The idea works just like graffiti, except instead of leaving spray-painted tags on walls, users leave “Harps,” or virtual tags, anchored to a certain location. Harps appear as purple dots on the Harpoen radar, where other users can tap on the dots to view the Harp and leave a comment. Comments are an important element of a Harp’s existence — when there are no new comments, a Harp will slowly disappear from the radar.
The app for iOS devices was developed by two Indonesians, Yudha Kartohadiprodjo and Agatha Simanjuntak-Ellis, and two foreigners, John Patrick Ellis and Ty Kroll, both of whom have lived in Indonesia for about a decade.
“It’s great because you can make your own city tour,” said Yudha, who is in charge of marketing.
“I was passing through Kuningan by car when I found that somebody had left their poem along the way,” he added. “Every few meters, there was a new part of the poem, all along a Kuningan road.”

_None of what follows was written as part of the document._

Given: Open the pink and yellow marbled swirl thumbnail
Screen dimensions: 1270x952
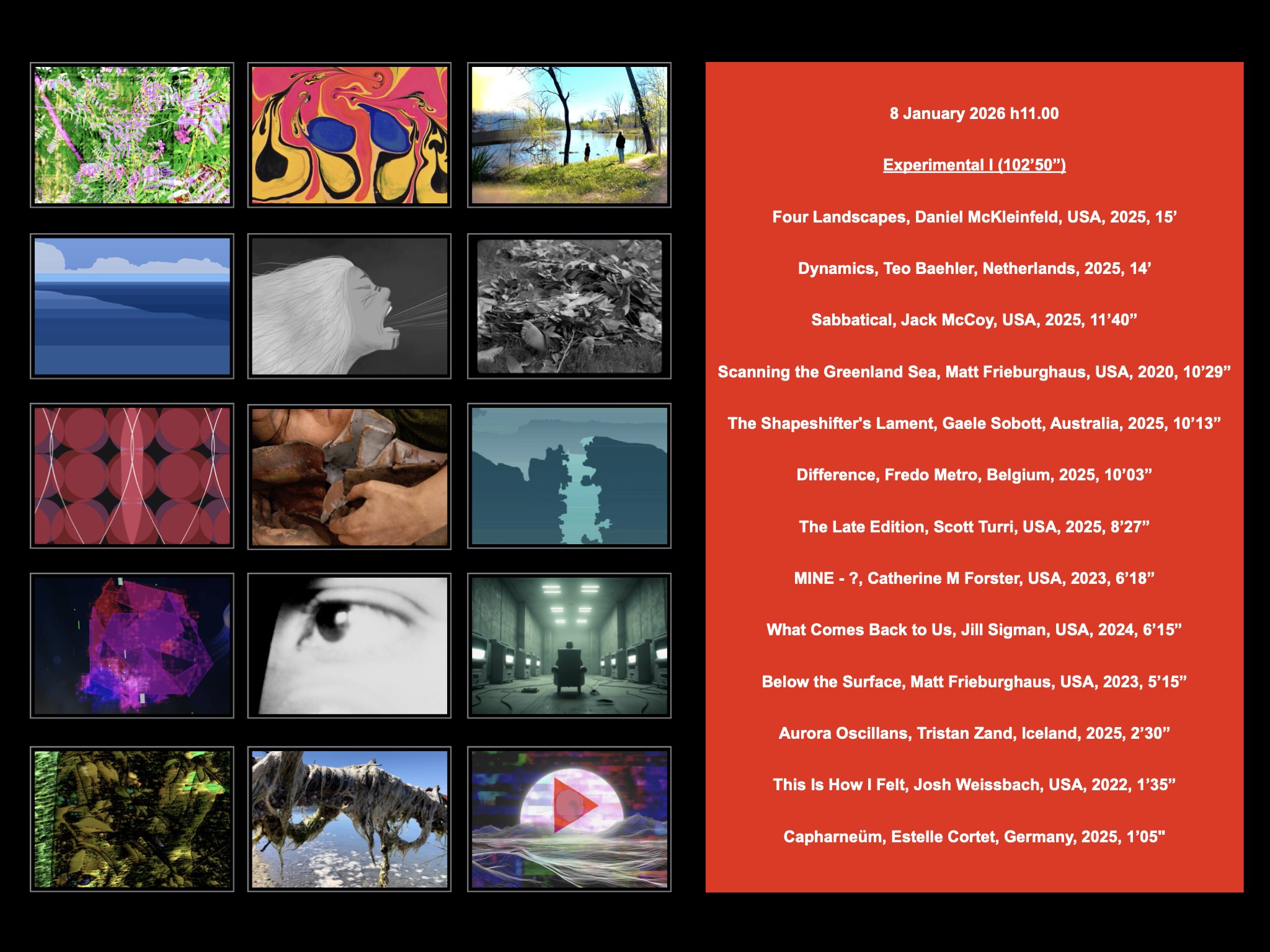Looking at the screenshot, I should pos(349,135).
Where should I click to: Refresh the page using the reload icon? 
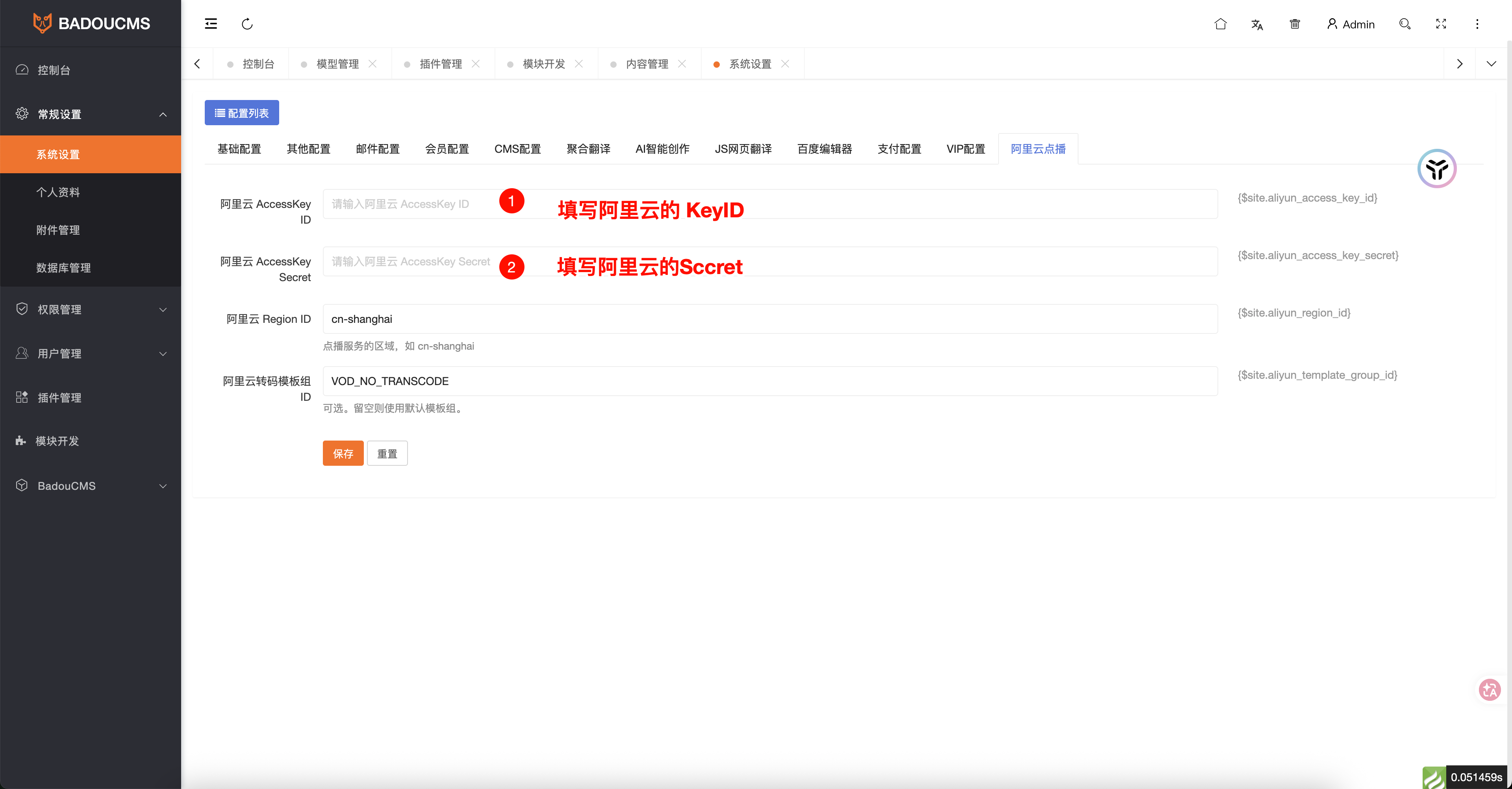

After downloading the app for free, users can sign in through their Facebook or Twitter account. After a smooth registration process, new users can begin to leave Harps wherever they go.
There are options for how long a Harp will remain in a certain place, and which Harps are viewed by either friends or anonymous users.
Any user can change their name to “Anonymous” when leaving a Harp.
Leaving trails is a part of human nature, Ellis said. Since ancient times, humans have felt compelled to leave their mark on a landscape. Couples like to carve their names in trees as a declaration of love. Graffiti artists see a clean wall as a huge canvas, waiting to be painted.
Five weeks after the soft launch, Ellis said the app had already been accessed more than 23,000 times.
The founders are now working on ways to make interaction easier in preparation for the app’s official launch in June.